## Data for review
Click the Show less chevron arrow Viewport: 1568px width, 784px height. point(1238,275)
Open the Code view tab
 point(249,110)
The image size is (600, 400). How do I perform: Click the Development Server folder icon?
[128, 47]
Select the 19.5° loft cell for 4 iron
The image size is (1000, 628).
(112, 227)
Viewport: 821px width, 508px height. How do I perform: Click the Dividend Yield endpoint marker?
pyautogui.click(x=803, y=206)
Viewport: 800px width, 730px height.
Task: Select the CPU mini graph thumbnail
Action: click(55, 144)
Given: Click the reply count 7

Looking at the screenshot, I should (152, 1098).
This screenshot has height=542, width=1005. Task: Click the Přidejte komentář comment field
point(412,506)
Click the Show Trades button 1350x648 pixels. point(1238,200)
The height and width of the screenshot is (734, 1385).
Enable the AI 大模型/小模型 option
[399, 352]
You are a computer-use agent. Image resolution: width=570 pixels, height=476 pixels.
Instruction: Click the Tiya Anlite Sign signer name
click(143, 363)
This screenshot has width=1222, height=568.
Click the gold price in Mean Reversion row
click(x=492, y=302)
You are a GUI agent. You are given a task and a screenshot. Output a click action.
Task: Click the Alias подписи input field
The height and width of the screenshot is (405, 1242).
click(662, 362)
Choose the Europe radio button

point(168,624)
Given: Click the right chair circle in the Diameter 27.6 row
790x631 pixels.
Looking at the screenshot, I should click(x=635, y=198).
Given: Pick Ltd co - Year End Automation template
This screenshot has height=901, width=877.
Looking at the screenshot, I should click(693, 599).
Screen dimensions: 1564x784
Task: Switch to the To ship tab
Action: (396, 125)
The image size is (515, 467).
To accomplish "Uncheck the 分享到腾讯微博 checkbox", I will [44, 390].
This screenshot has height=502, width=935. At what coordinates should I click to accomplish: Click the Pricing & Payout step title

## Task requirements
Word for word, quote the lines from the line containing "The height and width of the screenshot is (405, 1242)." through the end of the material, both included, and nothing else.

## Exercise output
The height and width of the screenshot is (405, 1242).
click(662, 362)
Choose the Europe radio button

point(168,624)
Given: Click the right chair circle in the Diameter 27.6 row
790x631 pixels.
Looking at the screenshot, I should click(x=635, y=198).
Given: Pick Ltd co - Year End Automation template
This screenshot has height=901, width=877.
Looking at the screenshot, I should click(693, 599).
Screen dimensions: 1564x784
Task: Switch to the To ship tab
Action: (396, 125)
The image size is (515, 467).
To accomplish "Uncheck the 分享到腾讯微博 checkbox", I will [44, 390].
This screenshot has height=502, width=935. At what coordinates should I click to accomplish: Click the Pricing & Payout step title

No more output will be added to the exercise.